[DATA SUPPLIED]
# # # #

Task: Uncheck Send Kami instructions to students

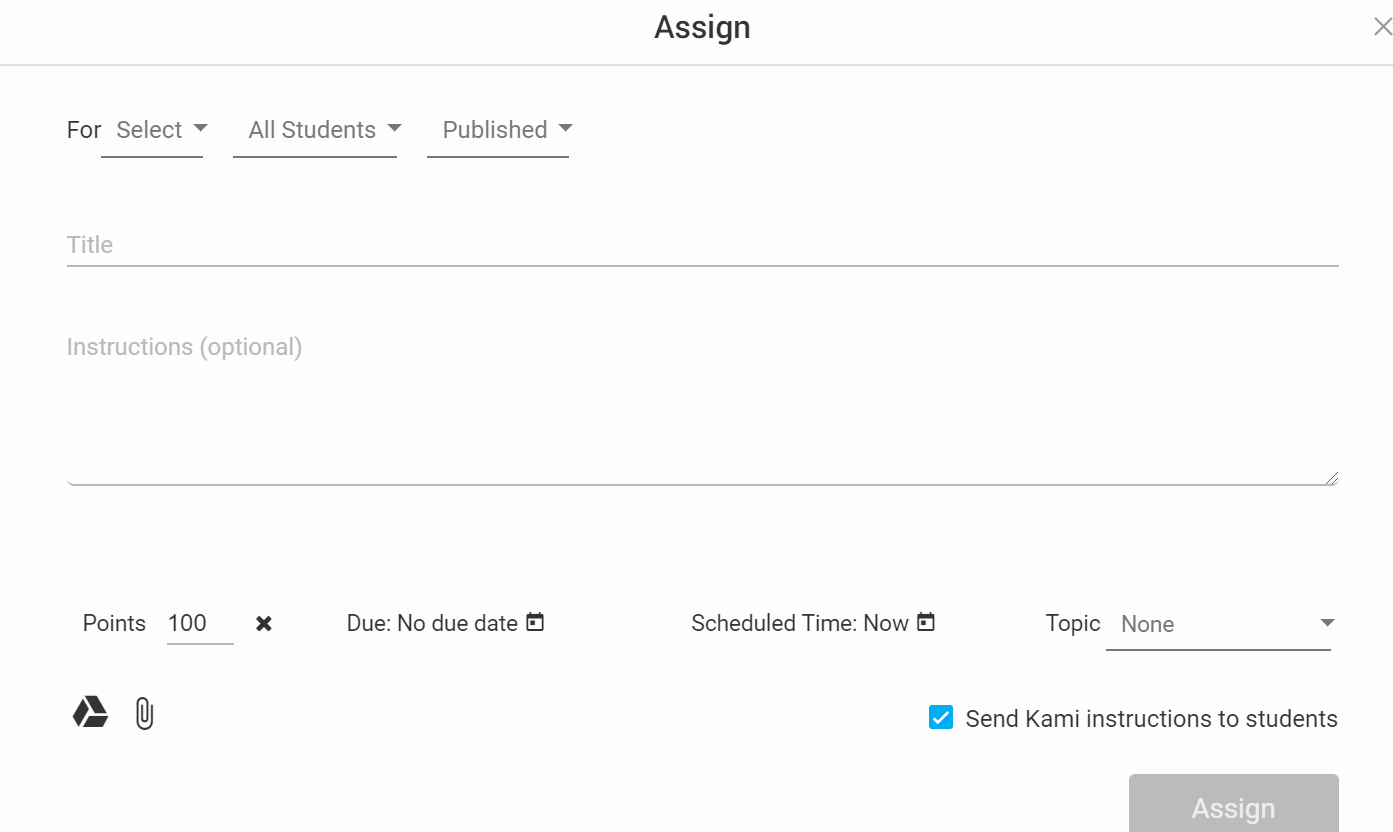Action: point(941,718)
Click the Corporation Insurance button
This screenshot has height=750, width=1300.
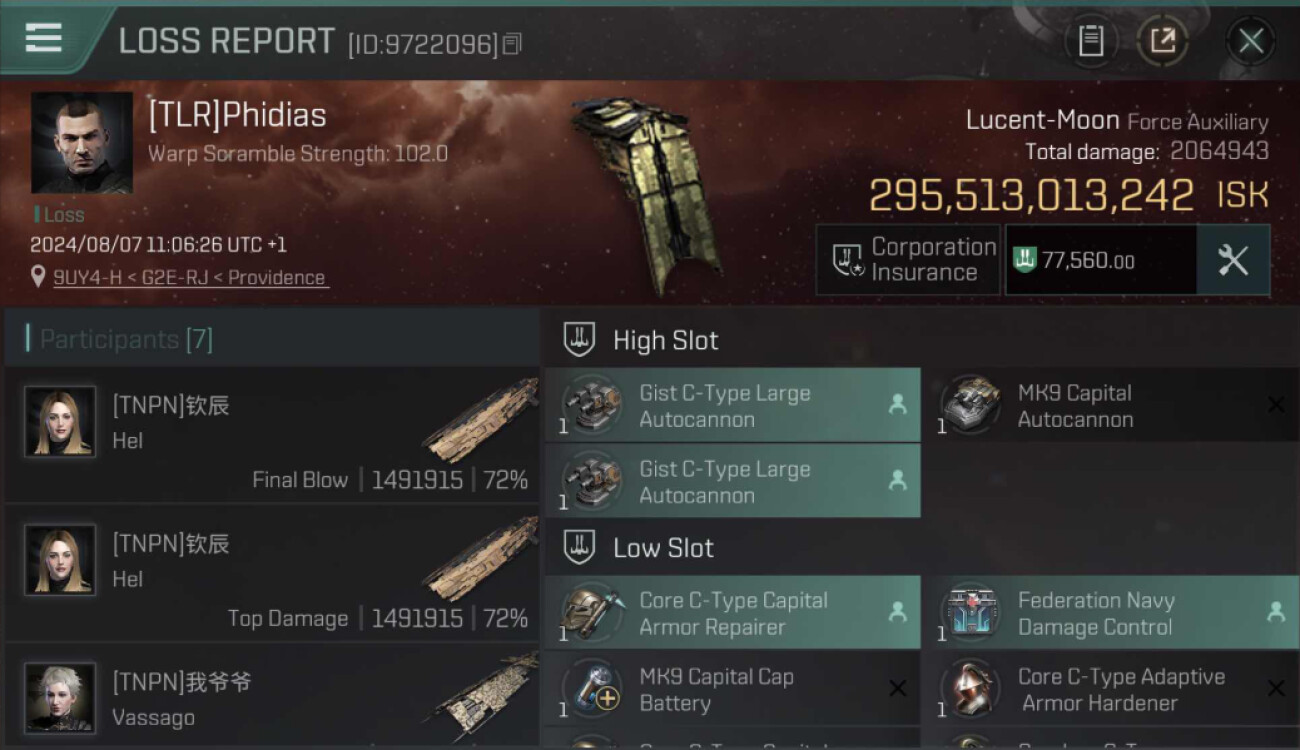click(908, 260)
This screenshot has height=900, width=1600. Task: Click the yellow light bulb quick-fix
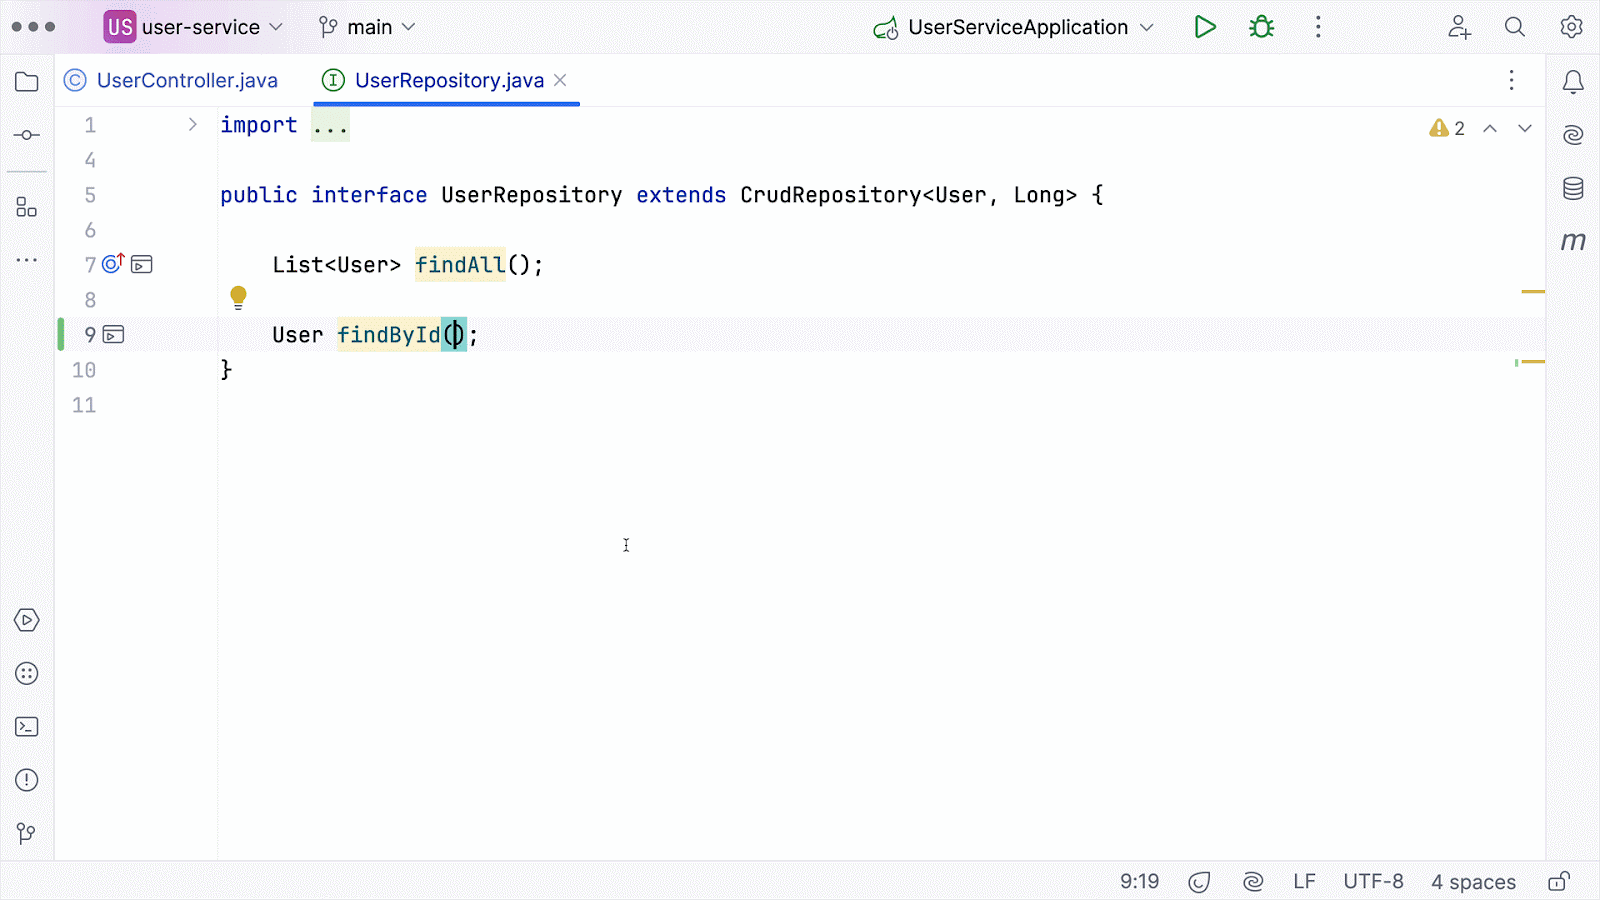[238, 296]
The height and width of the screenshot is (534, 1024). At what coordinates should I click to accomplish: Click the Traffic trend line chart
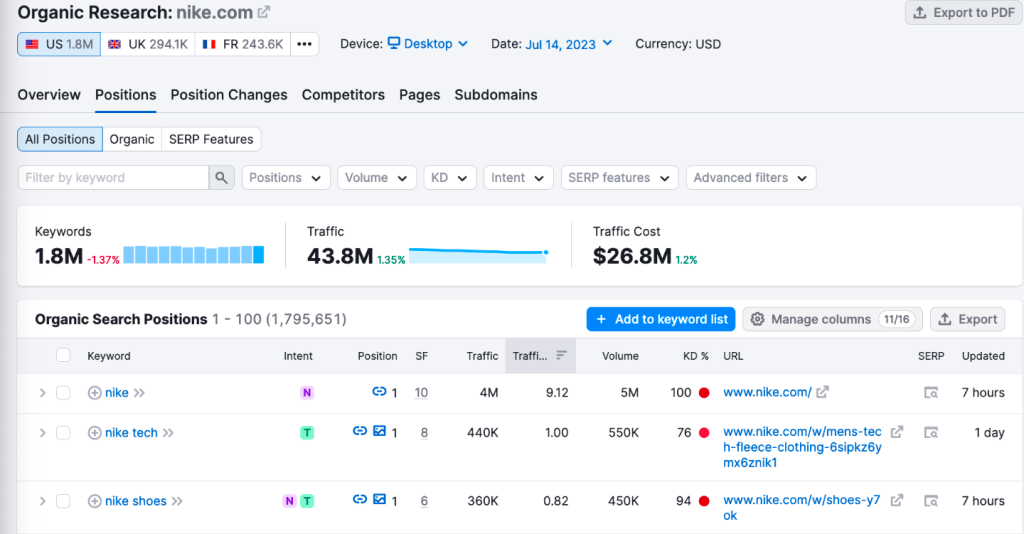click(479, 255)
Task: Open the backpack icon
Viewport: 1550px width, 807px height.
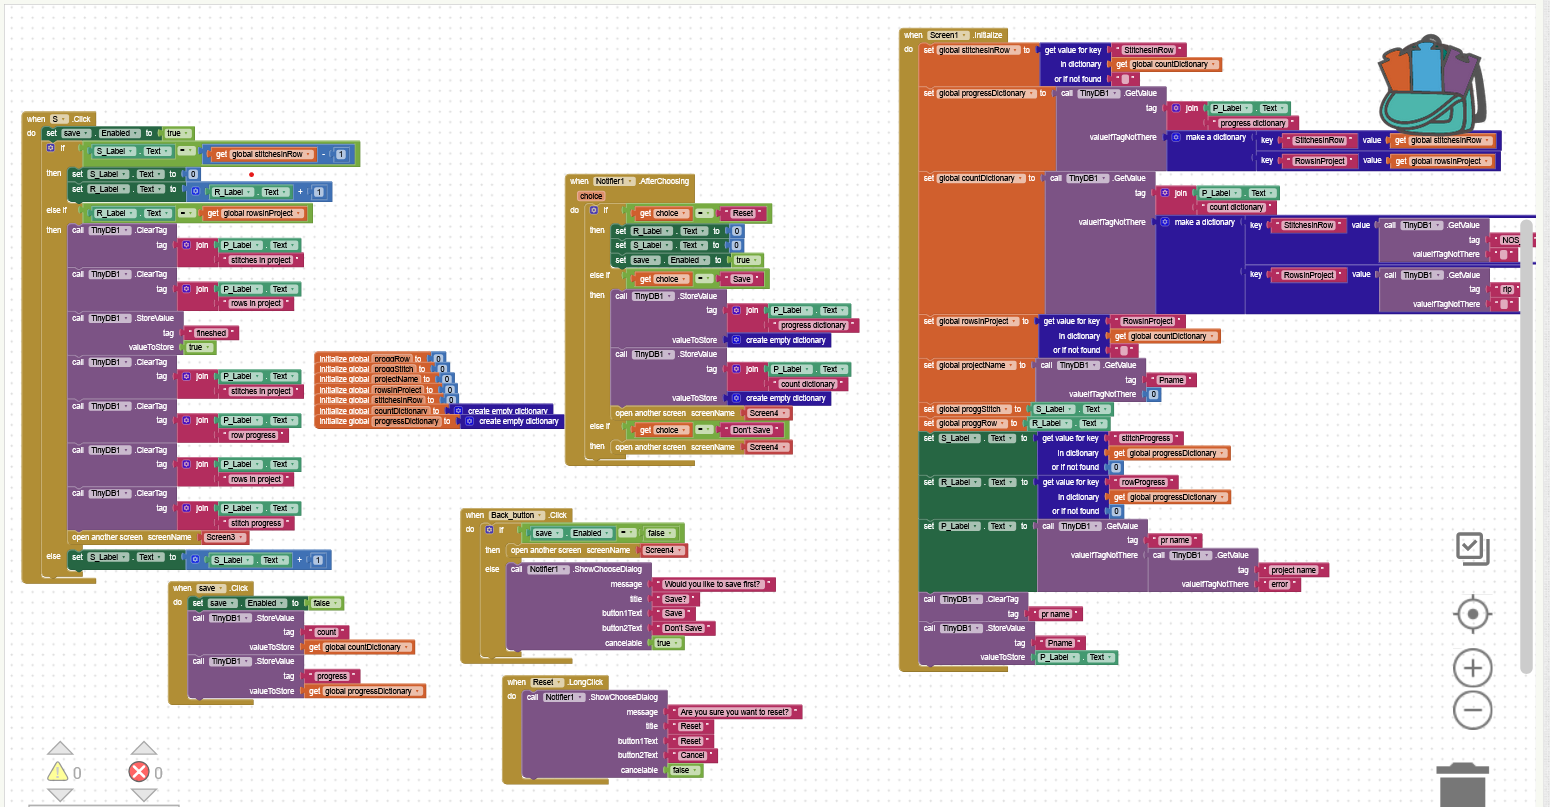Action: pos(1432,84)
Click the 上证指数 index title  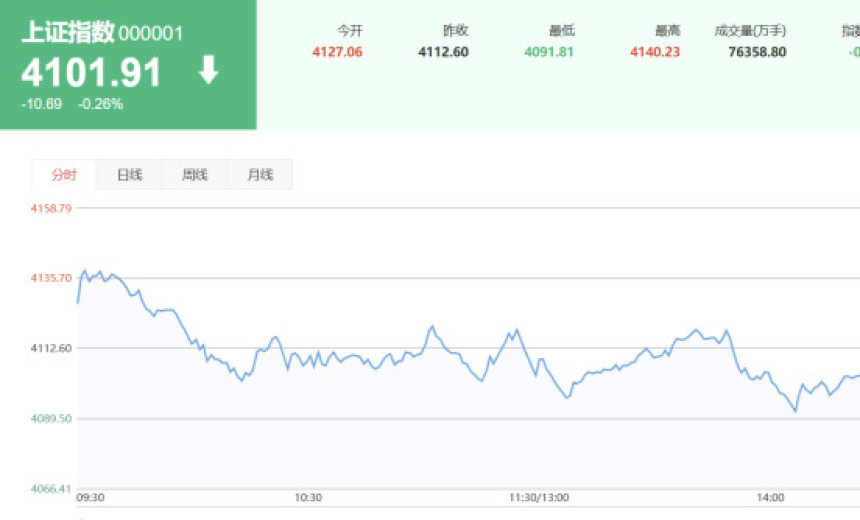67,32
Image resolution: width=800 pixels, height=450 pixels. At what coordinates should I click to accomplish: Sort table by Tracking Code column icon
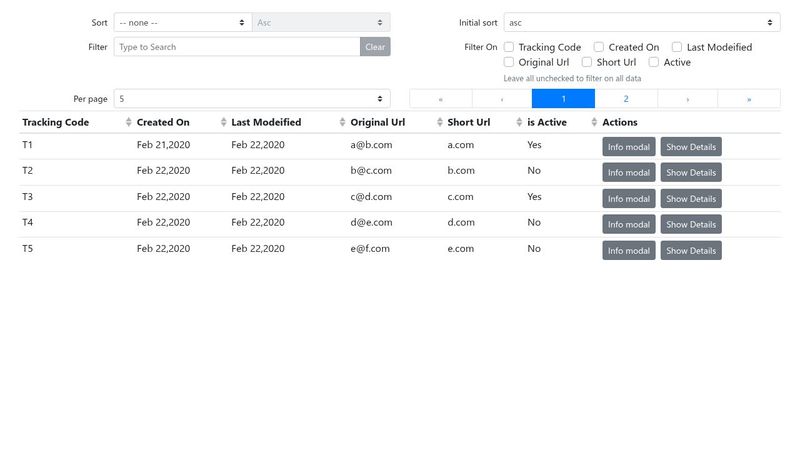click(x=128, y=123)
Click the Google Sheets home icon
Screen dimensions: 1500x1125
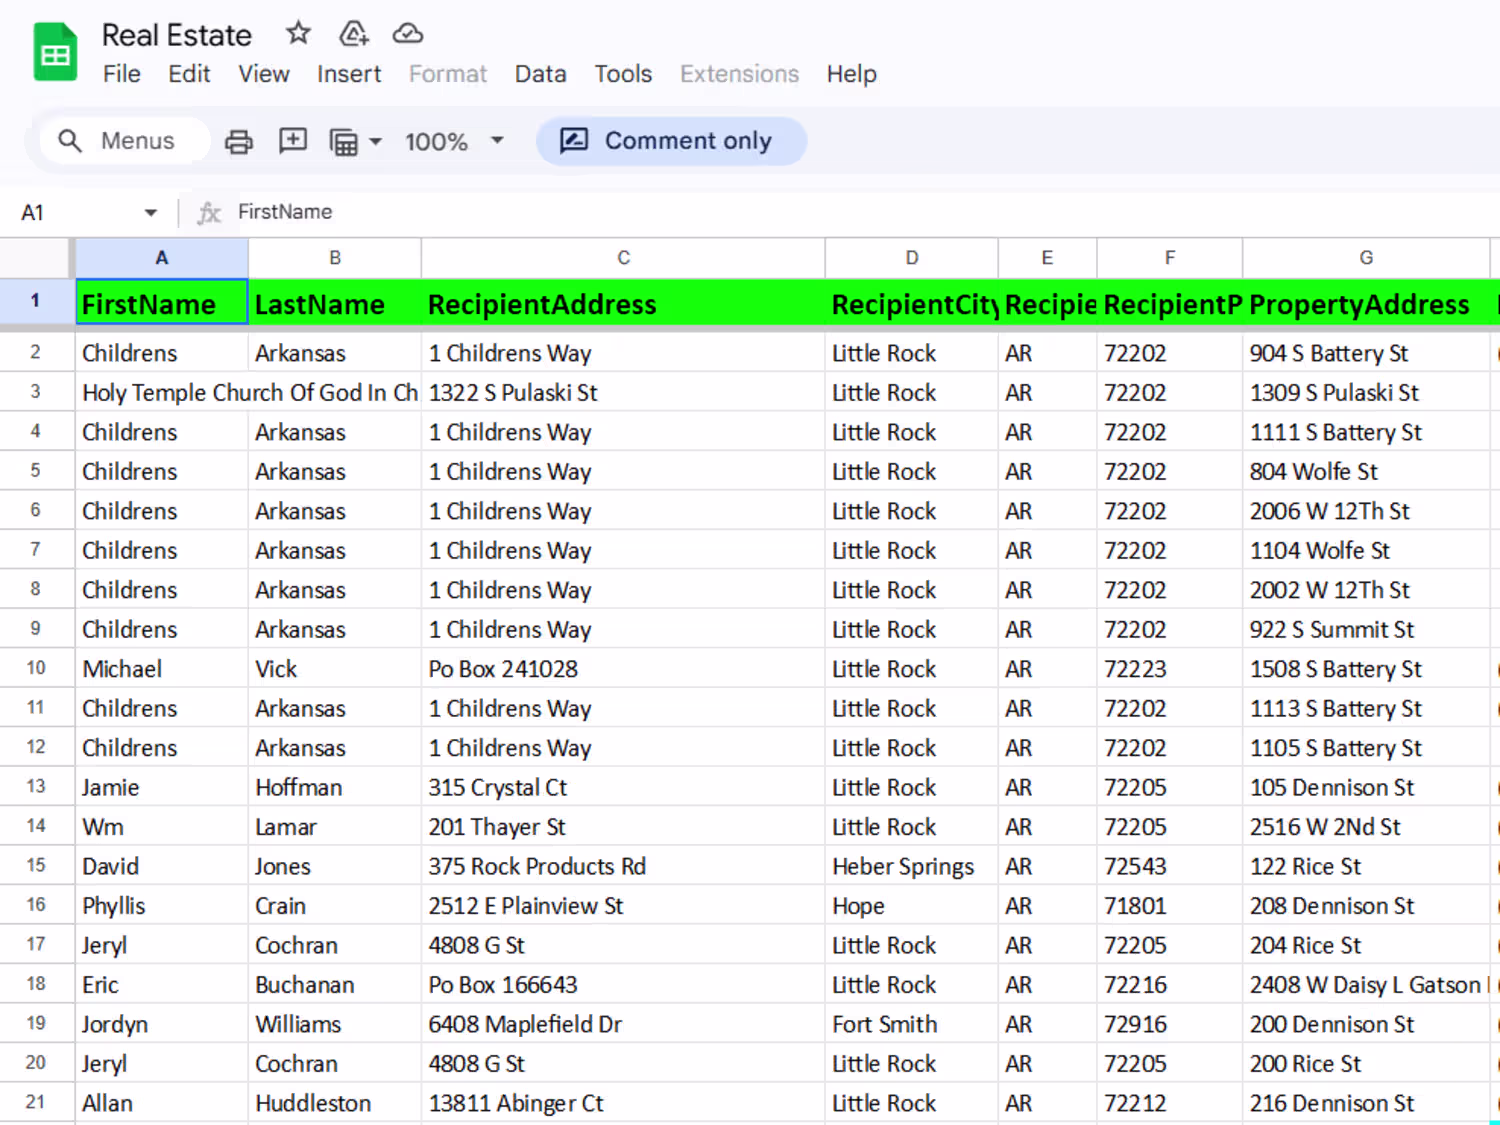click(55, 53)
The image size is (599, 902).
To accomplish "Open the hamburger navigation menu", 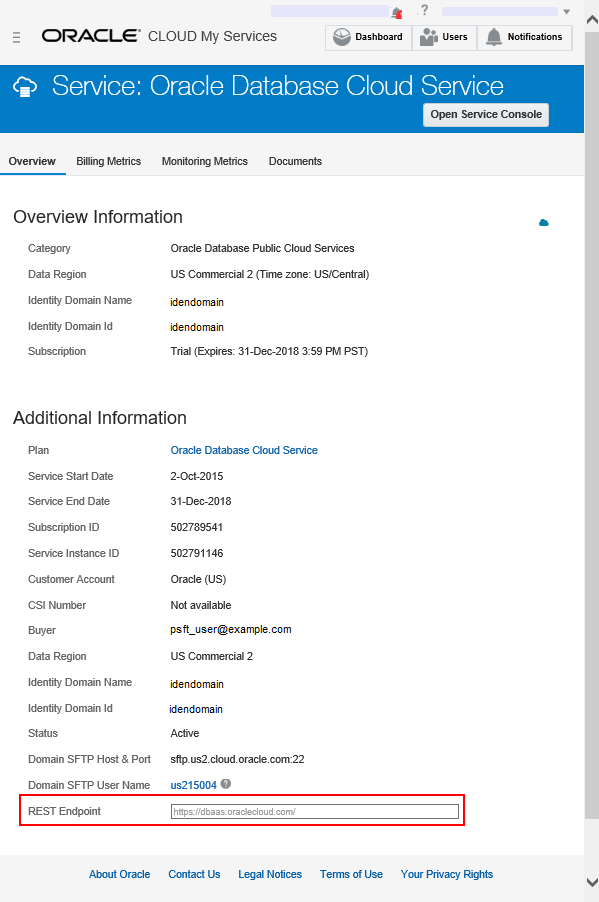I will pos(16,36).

# # # #

[TASK STATEMENT]
Among the lines above, the one with "This screenshot has height=900, width=1600." opens the part to repeat and the one with "Task: Open the backpack icon" closes it; repeat only that part exactly, with no pictures.

[EXPECTED ANSWER]
This screenshot has height=900, width=1600. Task: Click the yellow light bulb quick-fix
[238, 296]
The height and width of the screenshot is (534, 1024). At what coordinates should I click to accomplish: Click the Traffic trend line chart
click(479, 255)
Task: Open the backpack icon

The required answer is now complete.